### Text excerpt
+--

For currently breastfeeding, seven of the top 10 most differentially abundant taxa in Indigenous infants (Megasphaera_spp, Streptococcus_lactarius, Megasphaera_stantonii, Megasphaera_elsdenii, Megasphaera_cerevisiae, Caecibacter_spp, Caecibacter_hominis) were shared with the population, as well as several Bifidobacteria_spp, which is consistent with the much higher frequency of breastfeeding in this population. The effect of exclusively breast fed on DA was not examined separately because only three mothers were exclusively breastfeeding and not also currently breastfeeding, a category too small to correct for any effect of exclusive breastfeeding alone, and likely to be contained in the observed DA for currently breast fed.
DA was also analyzed separately on each age category (see Supplementary Data 8), aiming to reveal more details about age-dependent differences between the populations. Because of the smaller sample size in each category, fewer differentially abundant taxa were present in each, although the ages at which some taxa were also differentially abundant in the total populations were revealed. Thus, Indigenous infants had higher carriage of Streptococcus at younger ages and Prevotella and Megasphaera at older ages. Clostridia spp. were more abundant in non-Indigenous infants at older ages.

+--

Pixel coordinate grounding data
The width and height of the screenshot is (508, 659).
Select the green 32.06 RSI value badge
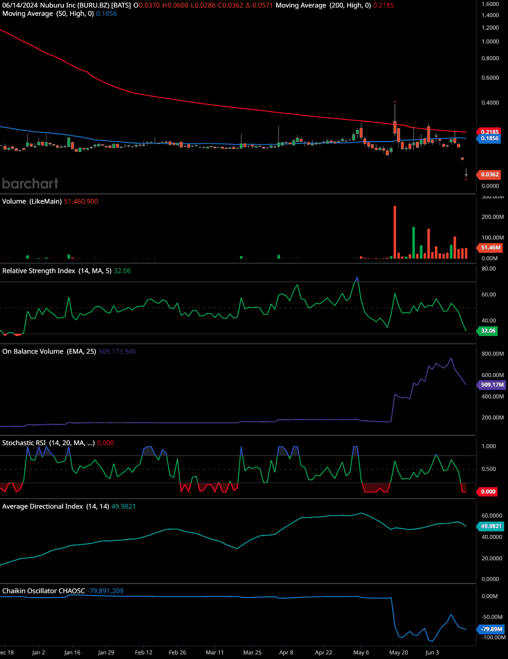coord(488,331)
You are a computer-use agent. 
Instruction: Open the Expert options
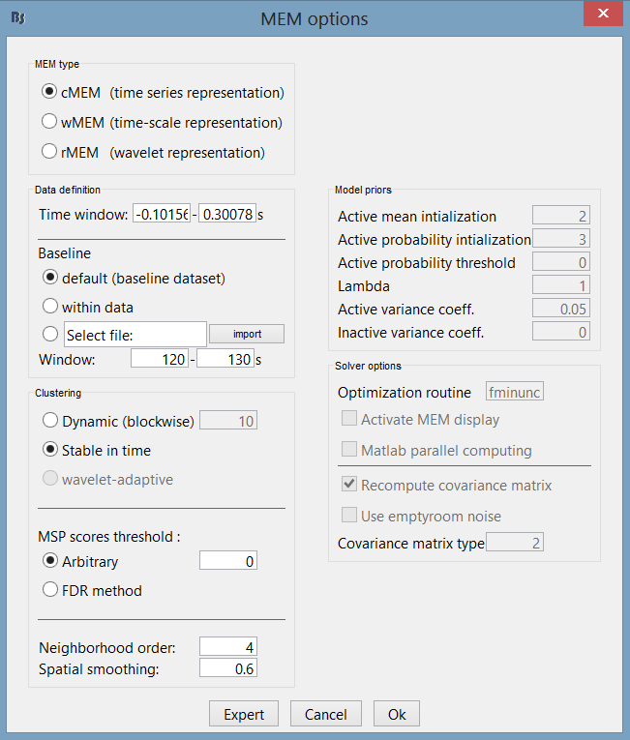click(244, 714)
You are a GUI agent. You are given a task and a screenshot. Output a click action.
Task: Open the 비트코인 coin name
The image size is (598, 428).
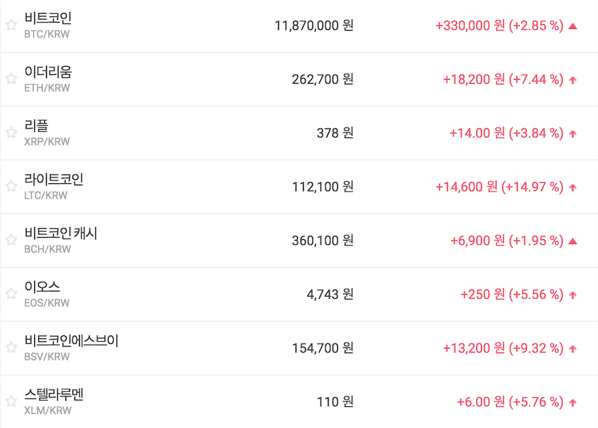pyautogui.click(x=48, y=18)
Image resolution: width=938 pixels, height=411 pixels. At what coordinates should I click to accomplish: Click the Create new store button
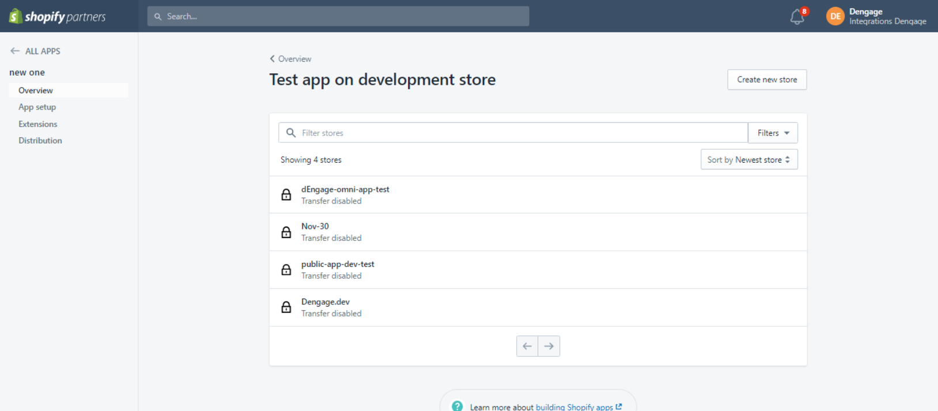(x=766, y=80)
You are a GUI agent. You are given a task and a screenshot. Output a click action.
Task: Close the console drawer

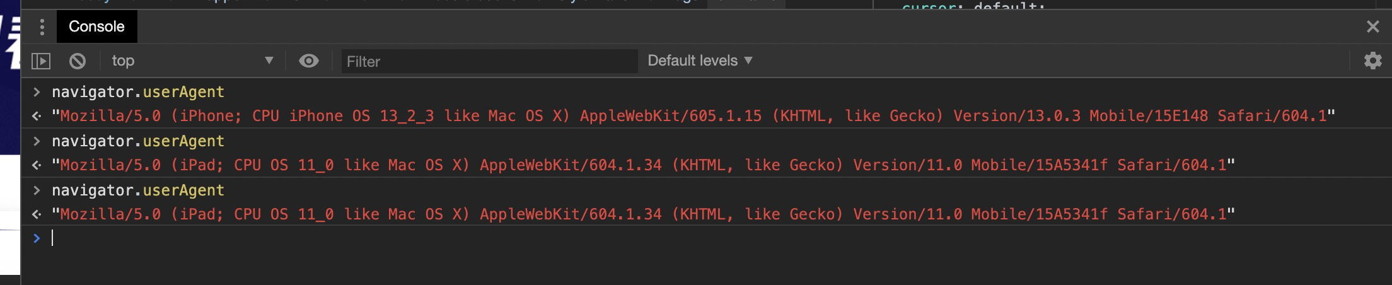[1372, 27]
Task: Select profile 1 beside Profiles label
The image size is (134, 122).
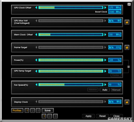Action: (x=27, y=110)
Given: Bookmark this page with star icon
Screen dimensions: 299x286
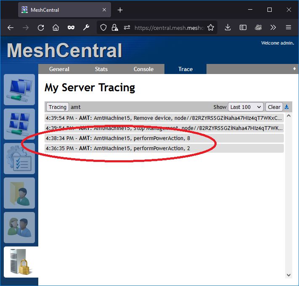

+--

### Tasks and exercises
1: Repeat the passage of the microbiome excerpt that begins at "For currently breastfeeding, seven" and ends after "currently breast fed.", changing every "currently breastfeeding" to "presently breastfeeding".
2: According to the microbiome excerpt, which taxa were more abundant in non-Indigenous infants at older ages?

### Answers by task
1:
For presently breastfeeding, seven of the top 10 most differentially abundant taxa in Indigenous infants (Megasphaera_spp, Streptococcus_lactarius, Megasphaera_stantonii, Megasphaera_elsdenii, Megasphaera_cerevisiae, Caecibacter_spp, Caecibacter_hominis) were shared with the population, as well as several Bifidobacteria_spp, which is consistent with the much higher frequency of breastfeeding in this population. The effect of exclusively breast fed on DA was not examined separately because only three mothers were exclusively breastfeeding and not also presently breastfeeding, a category too small to correct for any effect of exclusive breastfeeding alone, and likely to be contained in the observed DA for currently breast fed.

2: Clostridia spp.